• Given instruction 1
In the passage on the Obama–Romney debate, what final score did MSNBC's focus group of undecideds give?
### Passage to read
Unfortunately, that strategy collapsed after the first debate, and its collapse made the strategy obvious enough to be offensive.  Last night, Obama finally decided to show some passion about wanting a second term, but he still hasn’t explained why he wants it or what he’ll do with it, even during last night’s debate.  The only case he offered was that he wasn’t Mitt Romney, the same argument that Obama used before the first debate.  And he spent most of the evening speaking with an oddly high-pitched tone, as if he was offended that he even needed to go that far.

Obama gave those undecideds no reason last night to vote for him or to stay home on Election Day.  That’s why nothing that happened in the debate will change the trajectory of the race.

Meanwhile, if you’re unimpressed with a Fox focus group, you can always balance that out with MSNBC’s focus group of undecideds from last night.  Final score there: Obama 1, Romney 1, with the other six abstaining from a choice until after the next debate:

That’s not exactly a ringing endorsement for an Obama victory claim.
######
### Provided material
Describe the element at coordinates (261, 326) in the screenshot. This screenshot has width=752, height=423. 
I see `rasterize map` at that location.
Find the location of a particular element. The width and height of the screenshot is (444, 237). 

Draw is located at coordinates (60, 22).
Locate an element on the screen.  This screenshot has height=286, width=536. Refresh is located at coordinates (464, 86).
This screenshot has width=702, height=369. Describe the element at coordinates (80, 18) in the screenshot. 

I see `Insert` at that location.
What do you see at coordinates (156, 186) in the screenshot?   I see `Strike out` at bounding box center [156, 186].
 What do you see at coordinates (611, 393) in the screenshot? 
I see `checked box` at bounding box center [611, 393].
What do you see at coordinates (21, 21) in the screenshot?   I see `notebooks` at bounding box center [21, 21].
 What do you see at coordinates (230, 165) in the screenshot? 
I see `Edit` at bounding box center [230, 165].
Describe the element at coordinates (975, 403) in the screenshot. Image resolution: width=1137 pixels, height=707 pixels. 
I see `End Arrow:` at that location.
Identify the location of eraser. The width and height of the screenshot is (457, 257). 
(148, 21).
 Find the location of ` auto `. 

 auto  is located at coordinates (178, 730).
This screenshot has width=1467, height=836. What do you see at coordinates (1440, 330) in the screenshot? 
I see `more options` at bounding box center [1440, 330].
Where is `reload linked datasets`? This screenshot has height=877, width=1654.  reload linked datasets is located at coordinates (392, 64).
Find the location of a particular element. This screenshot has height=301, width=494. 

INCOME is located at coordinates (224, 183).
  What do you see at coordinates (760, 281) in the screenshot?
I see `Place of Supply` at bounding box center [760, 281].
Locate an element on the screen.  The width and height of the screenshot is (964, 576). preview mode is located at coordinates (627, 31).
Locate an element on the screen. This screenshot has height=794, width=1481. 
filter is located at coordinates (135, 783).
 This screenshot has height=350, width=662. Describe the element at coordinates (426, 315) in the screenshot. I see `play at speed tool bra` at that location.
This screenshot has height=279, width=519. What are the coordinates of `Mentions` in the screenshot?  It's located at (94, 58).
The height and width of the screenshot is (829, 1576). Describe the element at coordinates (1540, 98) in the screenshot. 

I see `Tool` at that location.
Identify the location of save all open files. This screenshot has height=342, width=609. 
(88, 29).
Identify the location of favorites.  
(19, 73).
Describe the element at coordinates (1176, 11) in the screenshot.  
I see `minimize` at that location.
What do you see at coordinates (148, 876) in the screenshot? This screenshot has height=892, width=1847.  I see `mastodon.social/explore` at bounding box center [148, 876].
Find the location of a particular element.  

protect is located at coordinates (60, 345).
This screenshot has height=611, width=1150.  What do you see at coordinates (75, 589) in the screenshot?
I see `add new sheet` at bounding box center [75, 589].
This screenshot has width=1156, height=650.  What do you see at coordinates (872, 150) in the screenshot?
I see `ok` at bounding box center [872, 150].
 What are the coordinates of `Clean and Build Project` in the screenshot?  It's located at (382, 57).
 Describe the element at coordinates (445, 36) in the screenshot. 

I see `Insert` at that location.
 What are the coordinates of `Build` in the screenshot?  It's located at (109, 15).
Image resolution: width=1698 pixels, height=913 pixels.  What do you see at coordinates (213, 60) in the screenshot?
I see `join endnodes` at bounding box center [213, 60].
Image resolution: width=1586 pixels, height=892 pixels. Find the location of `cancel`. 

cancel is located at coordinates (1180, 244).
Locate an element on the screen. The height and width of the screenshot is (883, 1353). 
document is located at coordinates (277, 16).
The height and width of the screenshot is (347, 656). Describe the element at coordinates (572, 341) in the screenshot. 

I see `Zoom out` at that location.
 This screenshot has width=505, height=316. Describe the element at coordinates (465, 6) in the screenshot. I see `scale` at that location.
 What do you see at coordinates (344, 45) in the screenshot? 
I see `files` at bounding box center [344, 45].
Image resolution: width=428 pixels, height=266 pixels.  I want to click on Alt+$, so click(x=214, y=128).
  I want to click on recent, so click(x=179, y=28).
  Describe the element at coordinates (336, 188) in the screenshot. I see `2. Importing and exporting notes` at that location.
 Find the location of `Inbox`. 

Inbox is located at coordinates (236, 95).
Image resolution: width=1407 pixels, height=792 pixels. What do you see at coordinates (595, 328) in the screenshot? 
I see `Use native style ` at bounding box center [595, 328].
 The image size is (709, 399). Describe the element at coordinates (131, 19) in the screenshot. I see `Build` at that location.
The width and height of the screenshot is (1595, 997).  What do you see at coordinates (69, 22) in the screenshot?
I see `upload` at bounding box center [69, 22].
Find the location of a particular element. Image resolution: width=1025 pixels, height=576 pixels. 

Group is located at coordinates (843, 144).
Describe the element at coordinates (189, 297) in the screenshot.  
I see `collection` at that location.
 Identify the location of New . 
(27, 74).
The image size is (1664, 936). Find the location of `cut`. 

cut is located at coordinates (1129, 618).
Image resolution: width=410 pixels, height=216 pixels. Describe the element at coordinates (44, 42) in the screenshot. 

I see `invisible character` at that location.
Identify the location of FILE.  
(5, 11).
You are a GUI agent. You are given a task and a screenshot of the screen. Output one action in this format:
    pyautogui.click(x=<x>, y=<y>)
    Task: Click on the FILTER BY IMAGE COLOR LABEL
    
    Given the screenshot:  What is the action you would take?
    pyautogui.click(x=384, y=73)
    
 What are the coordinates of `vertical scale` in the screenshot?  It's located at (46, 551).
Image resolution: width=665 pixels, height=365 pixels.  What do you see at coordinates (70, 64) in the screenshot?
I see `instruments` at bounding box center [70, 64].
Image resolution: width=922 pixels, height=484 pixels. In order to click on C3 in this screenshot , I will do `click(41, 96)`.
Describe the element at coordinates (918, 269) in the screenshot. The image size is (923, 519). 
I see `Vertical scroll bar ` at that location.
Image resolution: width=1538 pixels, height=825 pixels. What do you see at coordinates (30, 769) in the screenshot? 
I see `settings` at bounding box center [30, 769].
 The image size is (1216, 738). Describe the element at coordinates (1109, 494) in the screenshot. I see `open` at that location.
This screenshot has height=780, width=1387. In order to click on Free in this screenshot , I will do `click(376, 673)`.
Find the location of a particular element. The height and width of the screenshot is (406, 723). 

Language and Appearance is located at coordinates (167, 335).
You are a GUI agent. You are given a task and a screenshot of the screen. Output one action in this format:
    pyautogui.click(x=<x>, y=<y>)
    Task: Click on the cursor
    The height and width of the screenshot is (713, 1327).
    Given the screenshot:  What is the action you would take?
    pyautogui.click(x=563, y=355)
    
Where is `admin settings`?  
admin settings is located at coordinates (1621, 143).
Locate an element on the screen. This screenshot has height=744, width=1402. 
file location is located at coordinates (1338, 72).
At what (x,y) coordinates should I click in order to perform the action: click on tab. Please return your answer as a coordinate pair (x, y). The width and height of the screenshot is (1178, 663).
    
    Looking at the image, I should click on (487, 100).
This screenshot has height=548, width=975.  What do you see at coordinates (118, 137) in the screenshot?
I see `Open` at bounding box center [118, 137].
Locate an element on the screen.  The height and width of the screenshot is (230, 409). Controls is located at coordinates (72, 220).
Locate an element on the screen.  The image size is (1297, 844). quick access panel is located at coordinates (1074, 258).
######
• Given instruction 2
Copy the lines of the rows verbatim, starting at the line that contains "Identify the location of save" and ending at the line that contains "protect is located at coordinates (60, 345).", with both of those lines included.

• Correct response 1
Obama 1, Romney 1, with the other six abstaining from a choice until after the next debate.

• Correct response 2
Identify the location of save all open files. This screenshot has height=342, width=609. 
(88, 29).
Identify the location of favorites.  
(19, 73).
Describe the element at coordinates (1176, 11) in the screenshot.  
I see `minimize` at that location.
What do you see at coordinates (148, 876) in the screenshot? This screenshot has height=892, width=1847.  I see `mastodon.social/explore` at bounding box center [148, 876].
Find the location of a particular element.  

protect is located at coordinates (60, 345).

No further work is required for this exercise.